╭─ Excerpt
Signs of the Times

Walter F. MacGowan in a column in Front Rank, St. Louis, Missouri

The entire outcome of individual and corporate life in nations and among nations is totally dependent upon our attitude toward the matter of loyalty to the cause of the creator. Final outcomes are decided by a thousand little decisions. What motivates your little decisions? That's what makes the difference. There must be one great motivating force which determines your every little decision in individual life, family life, business life, and social life. That force is our loyalty to God.

Pasadena Star News in the column This Week in Religion Pasadena, California

A growing interest in divine, or spiritual, healing is being shown by major church bodies.

Although this field of work is generally associated with the Christian Science Church, several other communions are indicating a marked interest in it. Among these are the Church of England and the Church of Scotland, the latter a Presbyterian denomination.

The bishops of the Church of England [recently] asked the Archbishop of Canterbury to appoint a committee or commission to conduct a study of the ministry of healing, an action which was said to reflect the widespread interest in the subject in Great Britain.

Earlier, the Presbytery of Glasgow named a special committee to investigate divine healing. Similar groups, including one in Edinburgh, had previously been formed throughout Scotland.

And in Canada a spiritual healing movement sponsored by Anglicans has attracted an increasing following during the past few years.
╰─
╭─ Recorded data
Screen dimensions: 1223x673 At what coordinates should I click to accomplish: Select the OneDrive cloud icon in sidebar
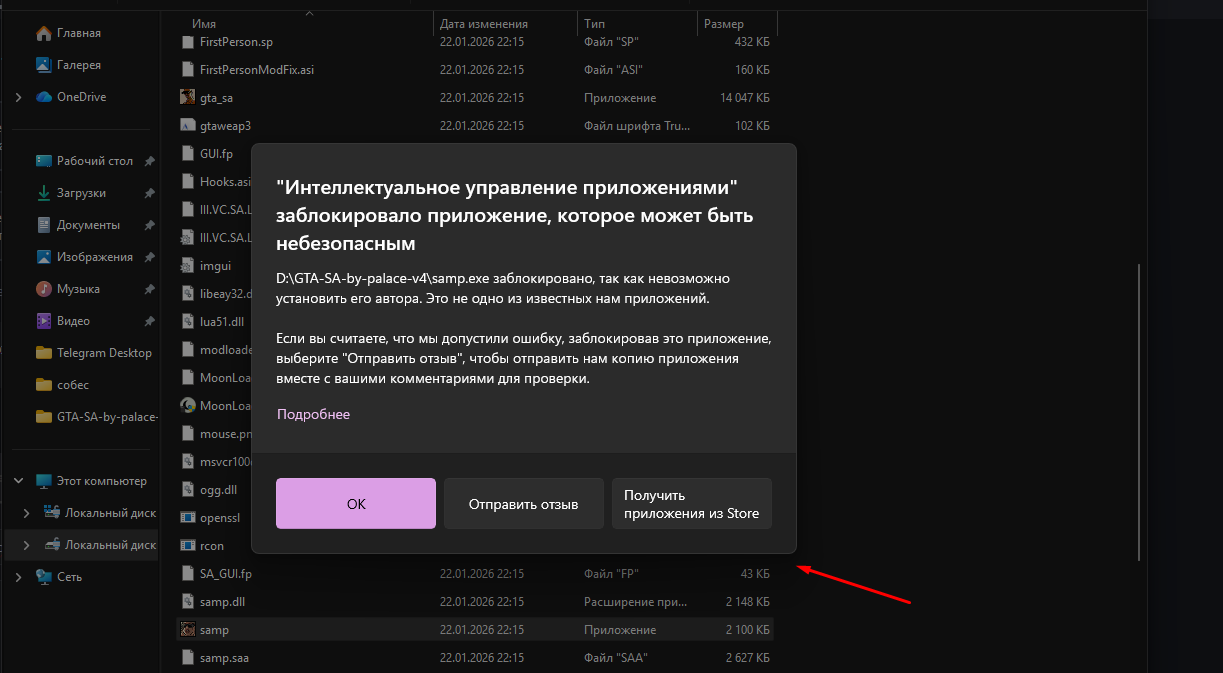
╰─
What you will do:
A. Can you translate the sentence "Final outcomes are decided by a thousand little decisions." from Signs of the Times into Spanish?
B. According to Signs of the Times, why does loyalty to God make the difference? Explain in one to three sentences.
C. From Signs of the Times, extract word for word the stretch from "Signs of the" through "loyalty to God.".

Answers for the tasks:
A. Los resultados finales se deciden por mil pequeñas decisiones.

B. Final outcomes are decided by a thousand little decisions, and what motivates those decisions is what makes the difference. Loyalty to God is the one great motivating force that should determine every little decision in individual, family, business, and social life.

C.
Signs of the Times

Walter F. MacGowan in a column in Front Rank, St. Louis, Missouri

The entire outcome of individual and corporate life in nations and among nations is totally dependent upon our attitude toward the matter of loyalty to the cause of the creator. Final outcomes are decided by a thousand little decisions. What motivates your little decisions? That's what makes the difference. There must be one great motivating force which determines your every little decision in individual life, family life, business life, and social life. That force is our loyalty to God.